***** Dataset content

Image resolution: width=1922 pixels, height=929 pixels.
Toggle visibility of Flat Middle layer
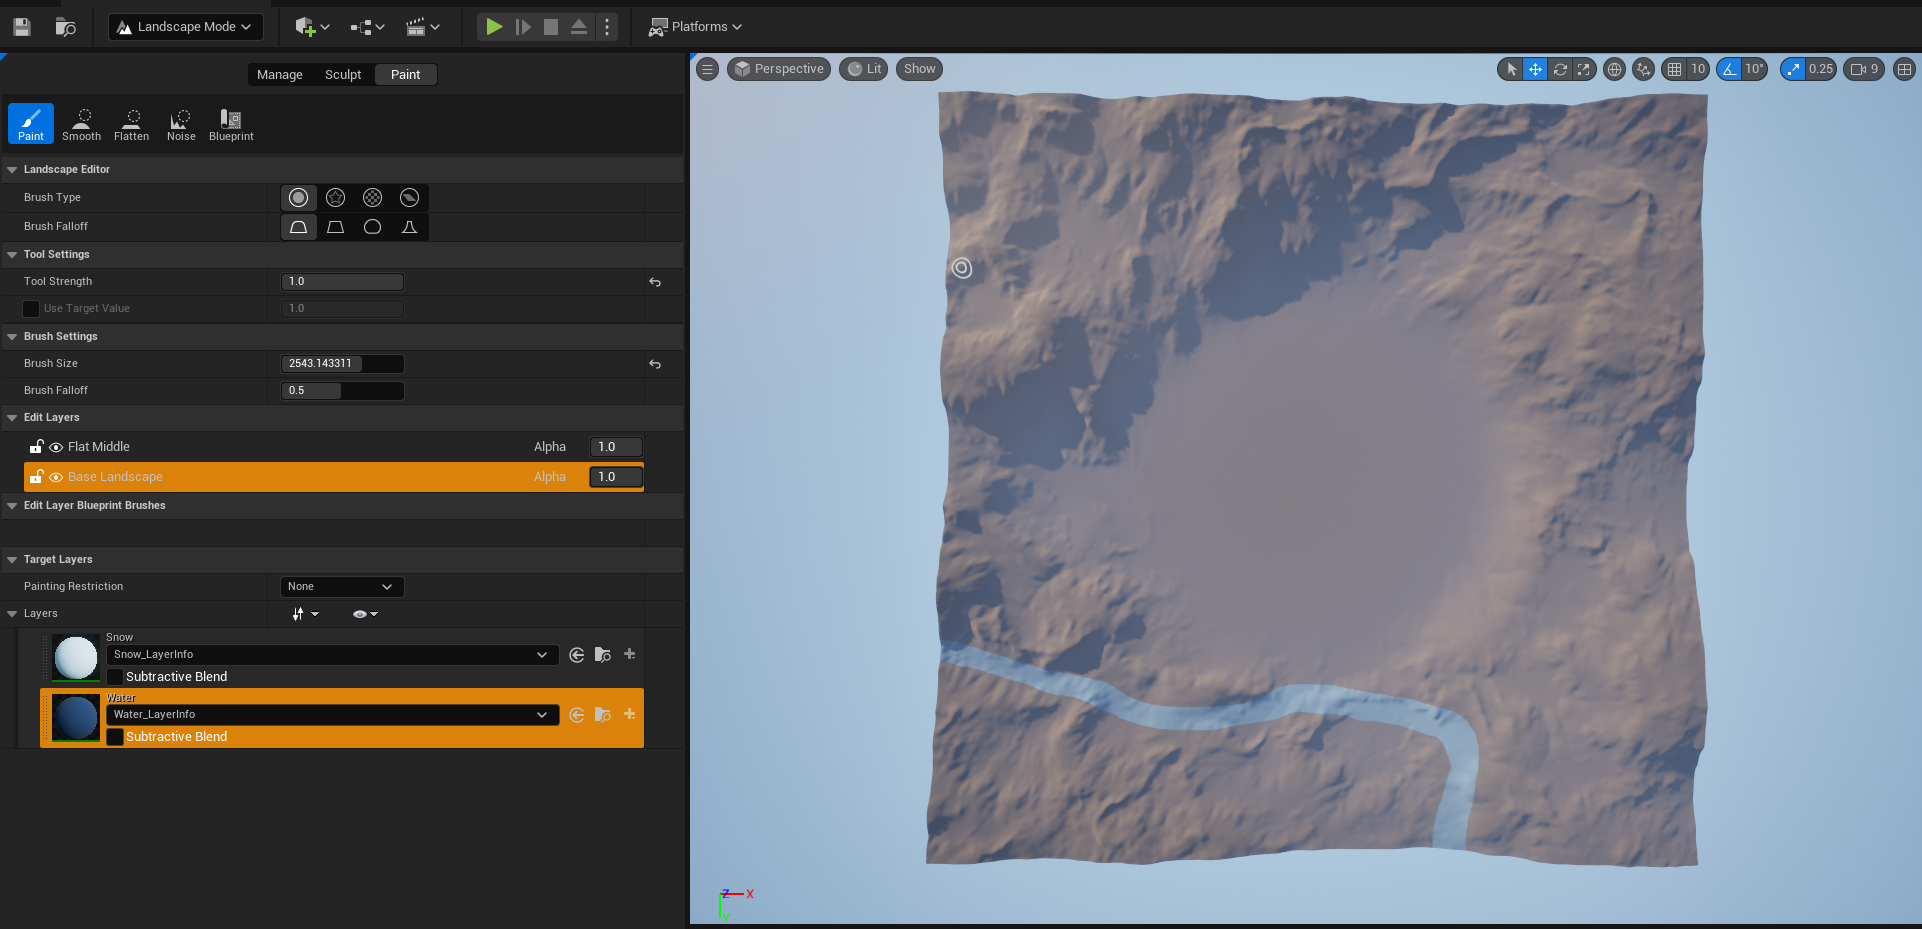56,447
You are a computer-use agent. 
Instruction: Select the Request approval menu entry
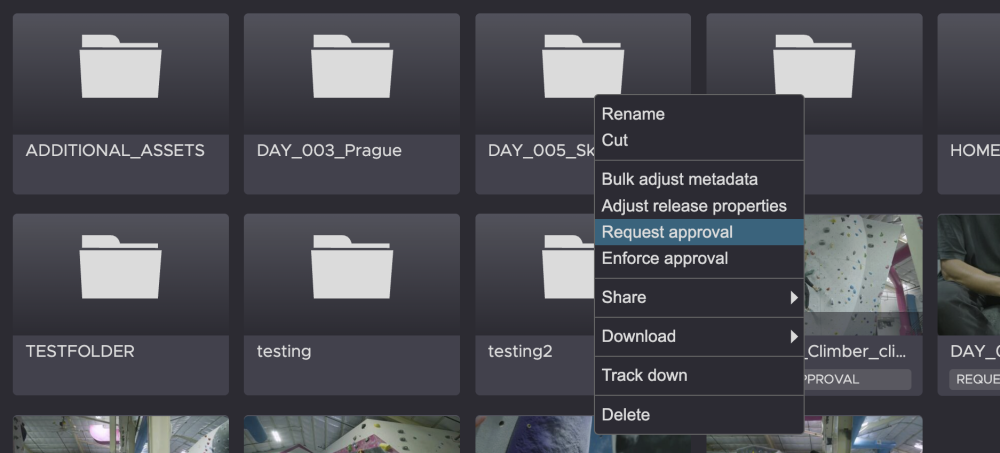point(667,232)
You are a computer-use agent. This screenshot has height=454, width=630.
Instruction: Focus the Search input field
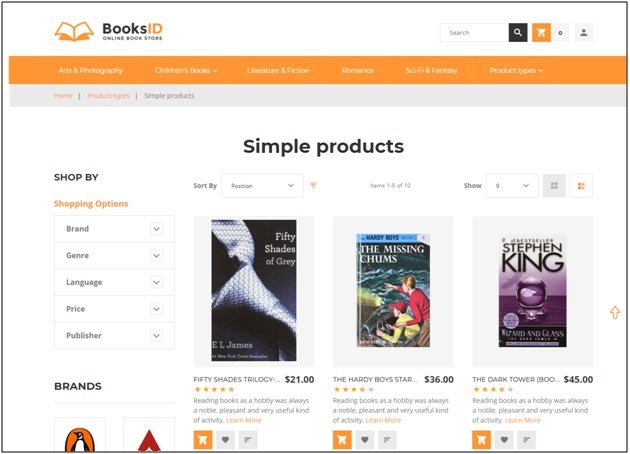point(475,33)
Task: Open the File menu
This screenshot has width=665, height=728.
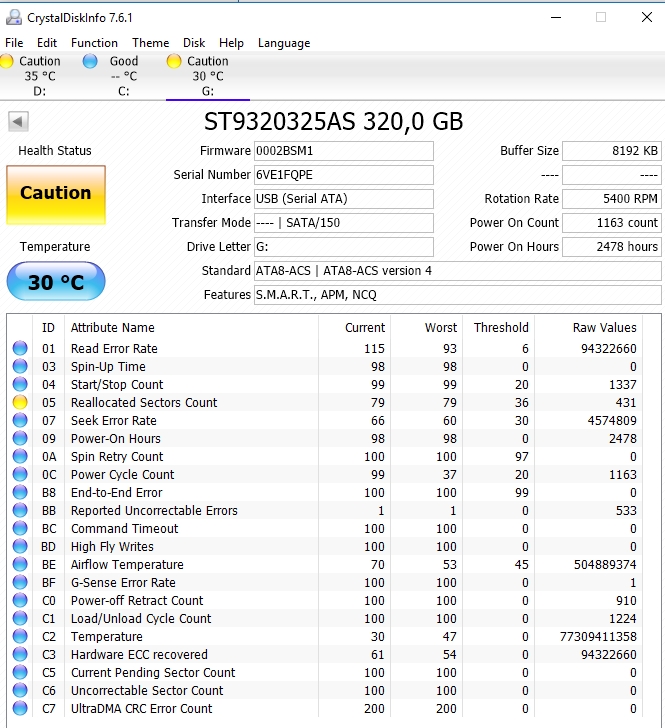Action: click(14, 43)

**********

* [Work order]
Filter the data for the string "agent" and copy every line that has it.

* [Answer space]
You are a computer-use agent. 
You are a computer-use agent. This screenshot has height=454, width=630.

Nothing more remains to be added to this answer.